Another disclaimer is that this column was submitted to the Editorial Board with the title “Praising Lee Kun-hee , humanizing Samsung,” but chances are that only the first half will likely survive because of space constraints. I won’t shed tears about.
Let’s start with the photo in question, capturing Lee, the 69-year-old Samsung Electronics chairman and leader of Korea’s biggest business empire, tightening his lips to make the corners of his mouth rounder, while his eyes narrowed as if to fight back tears.
It was a typical facial reaction showing a person in a high emotional state either in joy or sorrow just before bursting into tears.
Obviously for Lee, it was not sadness but happiness that triggered the emotion. Thrown into it were feelings of self-vindication, patriotism, pride, part of Team Korea, etc.
Kim Yu-na, the Olympic gold medal-winning figure skater and Korea’s “national sister,” Cho Yang-ho, Korean Air chairman and chief bidding officer, Park Yong-sung, chairman of the Korea Olympic Committee, and President Lee Myung-bak, shared some of Lee’s feelings with people back home, when PyeongChang was pronounced to be the venue of the 2018 Winter Olympics last week at a meeting of the International Olympic Committee in Durban, South Africa. It was Korea’s third attempt at gaining the right to host the Games.
Lee’s every remark, often given in incomplete sentences, is often analyzed to the point of frivolity.

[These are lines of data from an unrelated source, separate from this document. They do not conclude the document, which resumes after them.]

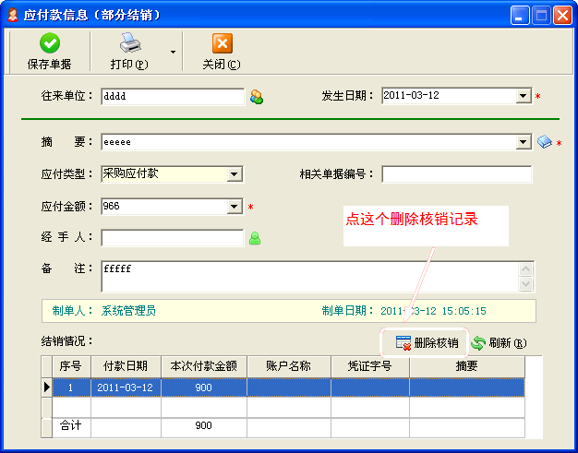Click the 本次付款金额 column header
This screenshot has width=578, height=453.
point(203,366)
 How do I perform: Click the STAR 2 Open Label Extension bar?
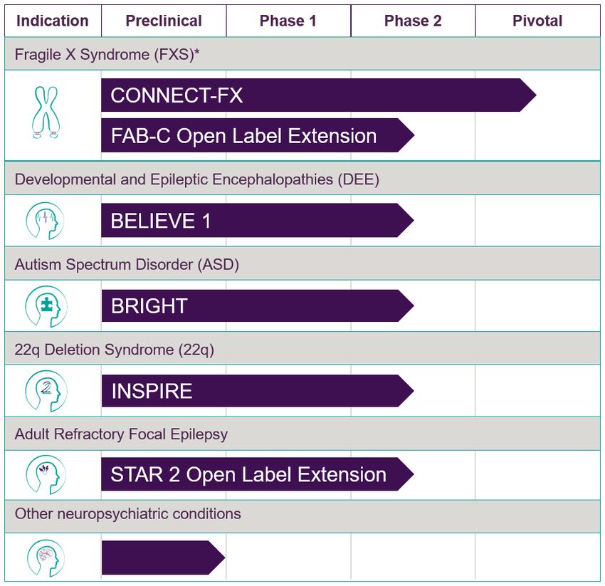coord(258,474)
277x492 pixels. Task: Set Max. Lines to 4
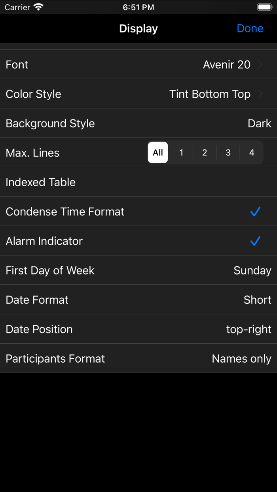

But his tears need no such vetting because they were plain enough to understand.
Effects can vary from one observer to another.
But I would say that one is to soften Samsung’s rough edges.
Truly, it employs the largest number of employees in the private sector, exports the largest volume of any single firm and generates a great deal of wealth for the nation: In short, providing a pivotal pillar for Korea Inc.
Samsung is so efficient that it conjures up the unfavorable public image of a ruthless money-making machine, stopping at nothing to achieve what it set out to do.
Ironically, it wouldn’t be a hyperbole to say that, if there is anything Samsung captures, it is the spirit of Korea galloping for a miracle run on a development path that has achieved what other nations would take forever in a short span of time. When we find Samsung’s shadows becoming bigger than us or simply out of schadenfreude: We are either scared or jealous.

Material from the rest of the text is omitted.